Sie findet sich auch auf Youtube, mit Quellenhinweis: „Eine der berühmtesten Reden vom damaligen Bundeskanzler von Österreich und Landeshauptmann a. D. von Niederösterreich Leopold Figl war die Weihnachtsansprache am 24.12.1945.“ Man hört tatsächlich berührende Worte, untermalt von „Stille Nacht, heilige Nacht“, dazu das Porträt Figls: „Ich kann euch zu Weihnachten nichts geben, kein Stück Brot, keine Kohle zum Heizen, kein Glas zum Einschneiden. Wir haben nichts. Ich kann euch nur bitten: Glaubt an dieses Österreich!“ Kommentare von Youtube-Nutzern fallen entsprechend aus, ihr Tenor: Das waren damals noch Politiker, hingegen die heutigen … Tatsächlich drücken die Worte des ehemaligen
KZ-Häftlings die Lage im neuen Österreich gut aus: bittere Armut, große Zerstörung, aber auch Freude über die Auferstehung eines eigenständigen Landes. Die Worte Figls gelten vielen bis heute als entscheidende Begleittöne dieses Prozesses. Bloß: Die Rede wurde zu Weihnachten 1945 gar nicht gehalten, schon gar nicht im Rundfunk. Der bereits todkranke Mann sprach sie erst im April 1965, drei Wochen vor seinem Tod.
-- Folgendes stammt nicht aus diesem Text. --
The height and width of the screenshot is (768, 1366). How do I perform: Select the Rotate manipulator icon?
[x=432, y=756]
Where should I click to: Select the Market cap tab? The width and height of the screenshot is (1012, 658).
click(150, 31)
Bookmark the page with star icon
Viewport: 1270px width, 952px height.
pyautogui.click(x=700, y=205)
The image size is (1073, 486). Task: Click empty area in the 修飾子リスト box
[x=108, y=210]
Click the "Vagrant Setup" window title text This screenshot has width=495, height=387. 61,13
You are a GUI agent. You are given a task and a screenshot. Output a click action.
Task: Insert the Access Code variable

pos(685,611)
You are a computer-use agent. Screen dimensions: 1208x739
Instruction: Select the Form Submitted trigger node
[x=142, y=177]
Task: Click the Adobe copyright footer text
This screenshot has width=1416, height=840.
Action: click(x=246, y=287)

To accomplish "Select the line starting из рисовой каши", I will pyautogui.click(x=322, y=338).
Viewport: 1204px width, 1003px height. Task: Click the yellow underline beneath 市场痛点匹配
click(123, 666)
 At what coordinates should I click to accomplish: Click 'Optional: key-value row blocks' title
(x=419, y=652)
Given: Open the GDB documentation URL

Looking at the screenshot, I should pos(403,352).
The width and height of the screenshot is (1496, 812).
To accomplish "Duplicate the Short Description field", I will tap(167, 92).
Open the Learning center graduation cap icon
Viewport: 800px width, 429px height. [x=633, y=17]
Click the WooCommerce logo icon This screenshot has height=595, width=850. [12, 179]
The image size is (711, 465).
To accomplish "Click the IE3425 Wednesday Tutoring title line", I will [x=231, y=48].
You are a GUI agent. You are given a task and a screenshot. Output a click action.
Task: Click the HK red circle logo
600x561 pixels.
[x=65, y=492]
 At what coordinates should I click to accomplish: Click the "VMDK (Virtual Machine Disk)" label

Die Idee dazu hatte Hans Magenschab, damals 26-jähriger Generalsekretär der Katholischen Verbände.

Der spätere Autor zahlreicher zeitgeschichtlicher Bücher (und Gastkommentare für den News-Verlag), auch Pressesprecher von Bundespräsident Thomas Klestil, erinnert sich heute: „Es gab weder Tondokumente noch Manuskripte, wir haben die Rede dem Geist Figls und der damaligen Zeit entsprechend zusammengestellt.“ Wir, das waren Magenschab und sein Freund, der spätere ORF-Intendant Ernst Wolfram Marboe, ein Großneffe Figls. Vom autoritären Julius Raab wurde Figl 1953 erst ins Außenministerium und dann nach Niederösterreich abgedrängt, blieb aber auch dort populär. Seinen anrührenden Text sprach der „Poldi“ im Funkhaus in der Argentinierstraße auf Band, etliche Zuhörer der von Magenschab dann orchestrierten Show zum 20. Geburtstag der Zweiten Republik brachen am Stephansplatz in Tränen aus. Noch mehr taten dies kurz darauf, am 9. Mai 1965, bei Leopold Figls Begräbnis.